Tips On Growing the Periwinkle Flower
The actual name for the periwinkle flower is Vinca minor vine. This is an excellent ground-covering perennial, and can even be used as a substitute for grass in lawn areas so shady that grass won't grow. You do need good drainage if you're sewing these plants, but it grows well underneath large trees, where grass doesn't do well because of a lack of light.
The Vinca minor vine is relatively short in stature, like the deadnettle. It may grow only three to six inches off the ground, but it sends out stems trailing behind it. It boasts evergreen leaves and it may spread out as much as eighteen inches. The plant provides an excellent ground cover, and it sprouts a lovely lavender-blue periwinkle flower in the spring, and sometimes in the summer as well. Vinca minor is an aggressive-rooting plant, so it may kill weeds, but also any plants close by whose roots are not strong enough to survive this invasiveness.
The most common periwinkle is usually described as an herb, a forb or a perennial vine. It's not native to the United States, but does extremely well here. Its most active period of growth is through the spring and summer months. Common Periwinkle has foliage that is usually a fairly dark green in color, and blue flowers with obvious seeds or fruit. This plant retains its leaves from one year to the next, and it has a fairly long lifespan and grows at a moderate rate. The average common periwinkle flower will grow up to about four inches high and it may maintain this height over a period of twenty years.
You can find common periwinkle in garden stores and nurseries. It can't handle extreme cold temperatures of less than -30F, but does fairly well in areas with winter temperatures above that frigid level. It has a medium tolerance level for drought.

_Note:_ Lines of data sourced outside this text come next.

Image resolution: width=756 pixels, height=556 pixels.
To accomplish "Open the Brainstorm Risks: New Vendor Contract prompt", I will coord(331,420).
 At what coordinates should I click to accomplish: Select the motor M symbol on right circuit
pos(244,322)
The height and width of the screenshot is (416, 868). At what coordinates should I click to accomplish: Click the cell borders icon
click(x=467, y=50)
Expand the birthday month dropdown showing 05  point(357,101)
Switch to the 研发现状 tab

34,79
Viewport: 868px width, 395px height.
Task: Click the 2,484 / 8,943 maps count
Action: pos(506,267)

You can find the periwinkle flower in most of the contiguous 48 United States, and it does exceptionally well in areas where winters aren't too severe. Some of its relatives also grow well in these areas – like the herbaceous periwinkle and the bigleaf periwinkle.
The common periwinkle can be propagated with a bare root in a container, and you should provide a soil level of at least eight inches when you plant. It is not toxic to livestock or other plants, and it does best in areas that receive about thirty to sixty inches of precipitation a year. It needs about 130 days without frost to grow at its peak rate, and the preferred soil types are pretty much any soil type, from medium and fine to coarse. This is a hardy plant and provides excellent groundcover with very little weeding or maintenance.